What I want you to notice about this story is not the faith that I put in Jesus. What I want you to notice    instead is much more unbelievable than that. I want you to notice instead the faith that Jesus put into me. Into      Simon, not-yet-Peter, the one who Jesus called a “rock” even though I was throughout my life as unpredictable as    the waves and weather on the beach.

Jesus found me by an empty boat – me and my companions were the least successful fishermen on that  beach – which is the only reason my boat was empty so that he could borrow it to teach the crowds. Jesus didn’t    find me in a synagogue or at the temple, where the holy people hand out and work. He found me on the beach. I was not a priest, I was a fishermen. And yet, Jesus wanted me on his team.
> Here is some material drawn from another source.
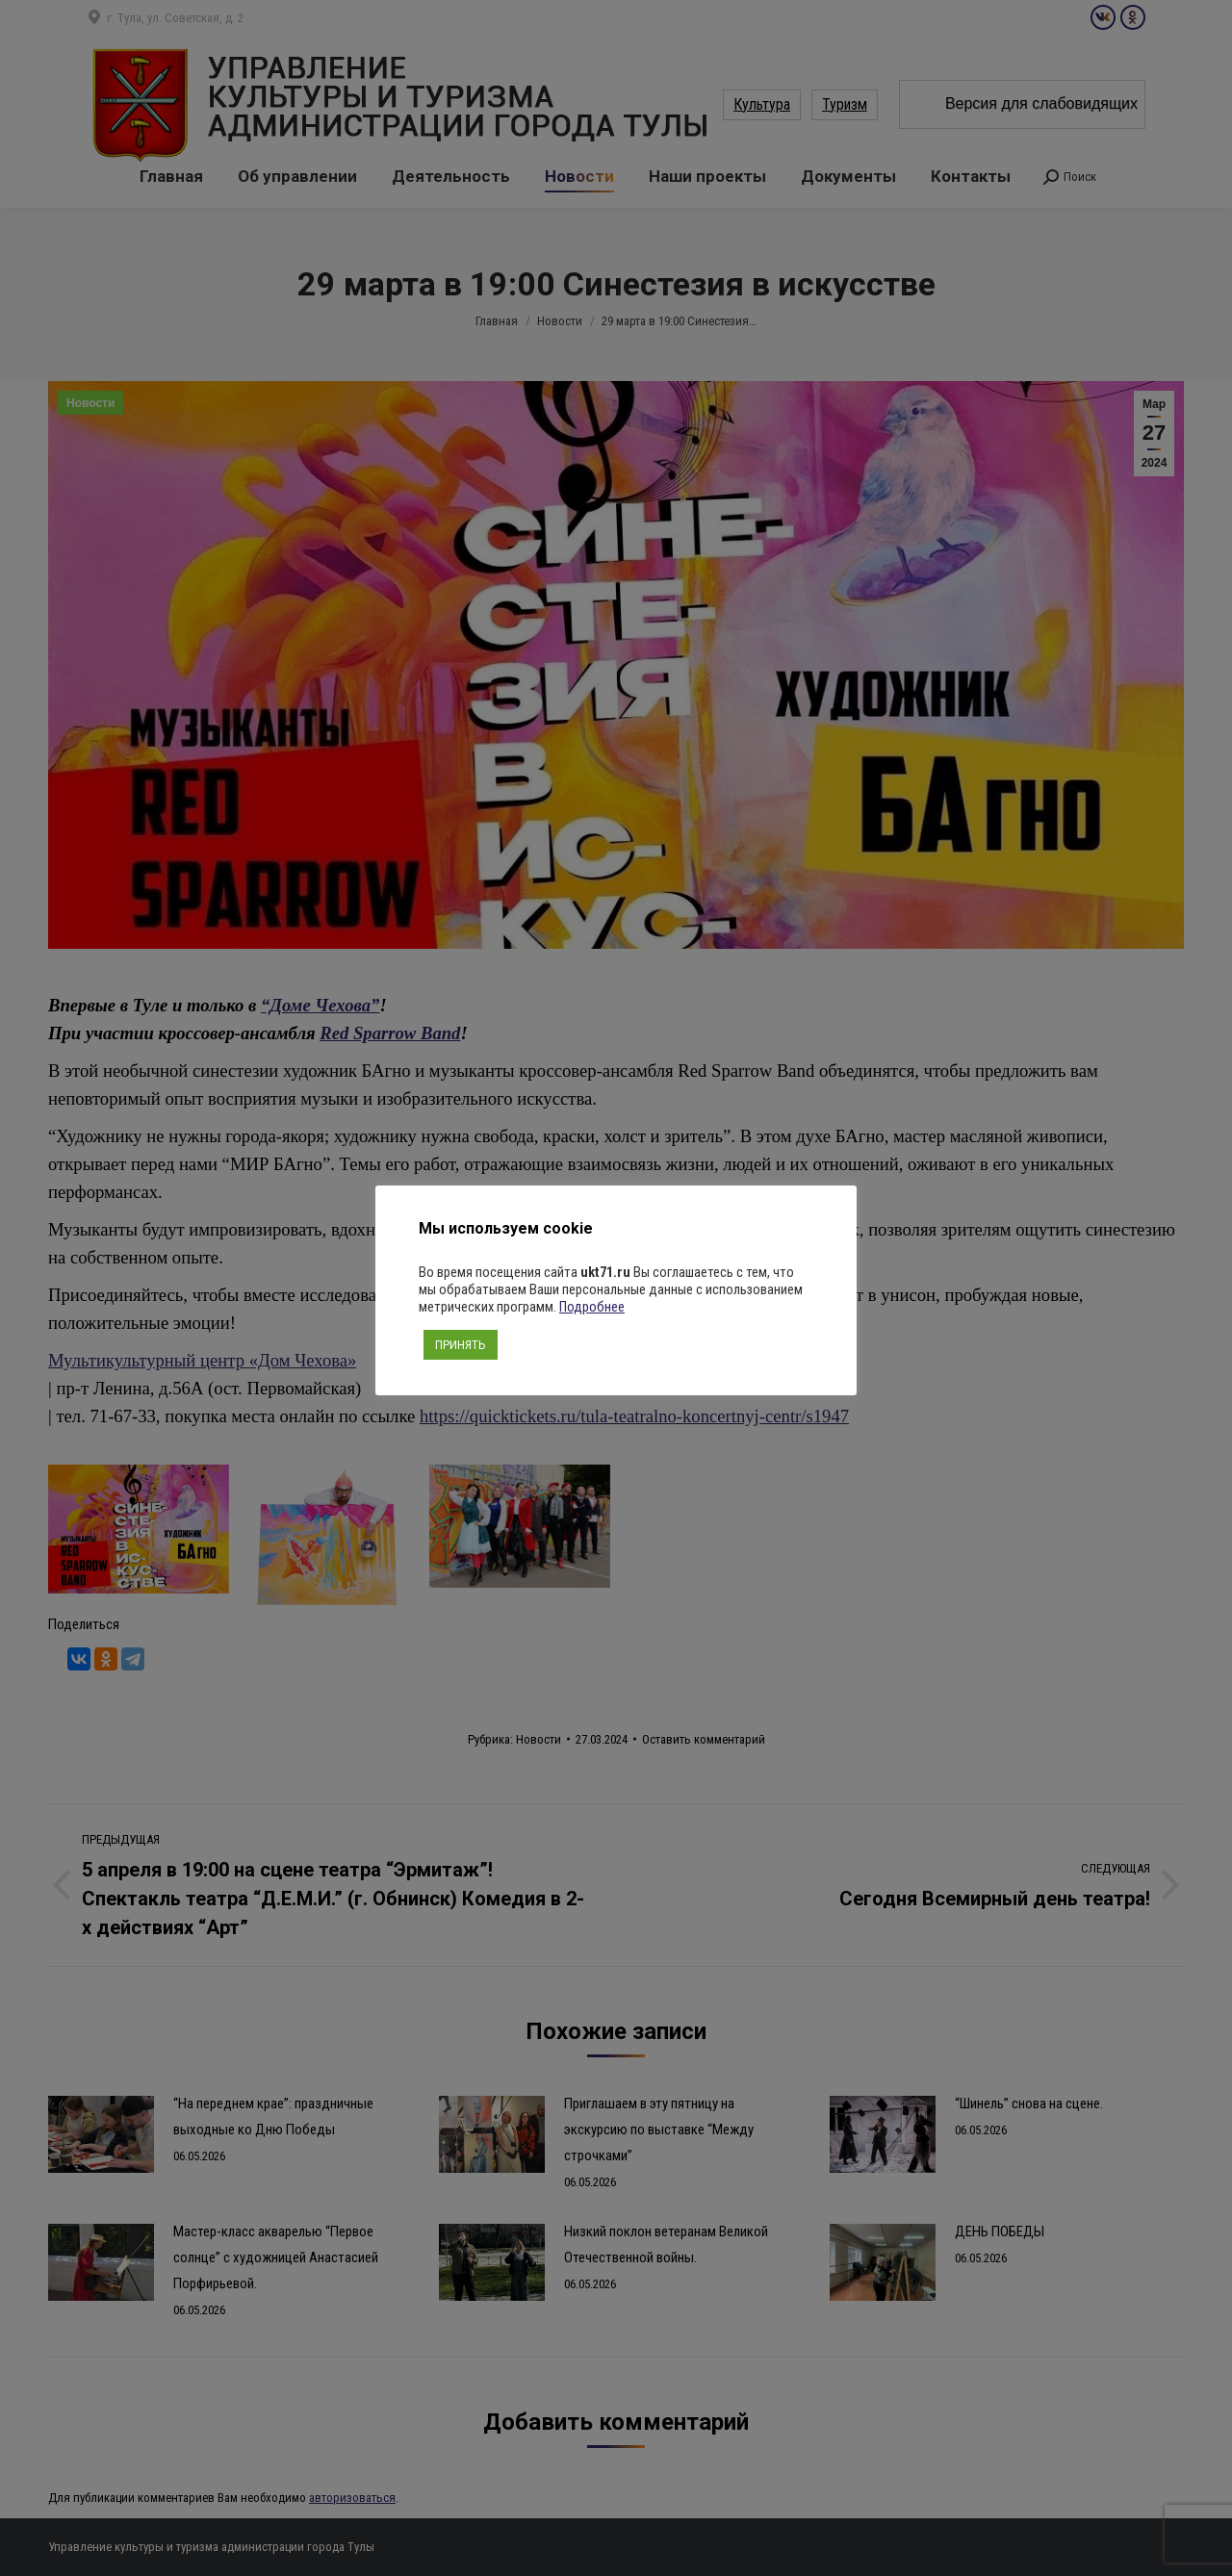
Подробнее (592, 1306)
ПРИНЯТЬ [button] (460, 1345)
I was not a holy person, not a person of learning. I was so shocked by what I saw that day with the catch of fish that I tried to send Jesus away. There is no way the likes of him should hang out with the likes of me. And yet, Jesus wanted me. Jesus called ME.

I did not follow perfectly. I have testified that I was captivated by Jesus, that he ‘swept me off my feet.’      And he did, he had. But, even so, I failed as much as I succeeded. Perhaps I failed even more than I succeeded. I      had to be convinced, restored, corrected, over and over and over again. I am not the perfect leader – and yet Jesus chose me to lead anyway.

That day on the beach, after seeing all the things that Jesus could do, I know to my core that Jesus could  do anything that he wanted, without help from anybody at all. The one who made the universe, the one who         makes the wind and waves obey, the one who can heal and even raise people up, he can certainly do anything that he wants, anything that he needs to do, without the help of people, who get in the way, who sin, who get things    wrong, who get tired and discouraged and confused, who snap at their families, who are insecure, who fret, who  don’t trust enough, who fall away, who give into temptation, who deny their Lord with their words or their actions.

And yet, and yet, he chose to partner with me. He wanted me on his team. He wanted these hands, these feet, this face, this mind, this heart, to help him out. And, he wants your hands and feet and face and mind and heart to do his work on earth even now. Even though the world that I walked in was very different from your world, this thing has not changed. Even now, God chooses to use people captivated by Jesus to do the work that God wants to do in this world.

What I want to you remember from my story is not what I did, but what he did. Namely, that Jesus put a lot of faith in an ordinary fisherman that he found on the beach, and swept him off his feet. And he still does the    same thing with people all over the world.

If Jesus chose me, He will choose you too. He wants you to be his hands and his feet, and to take the good news of Jesus Christ to your homes and families and friends and acquaintances, to your co-workers and the people you meet as you go about your life, and to the very ends of the earth.

[1] Quote attributed to Archbishop Desmond Tutu.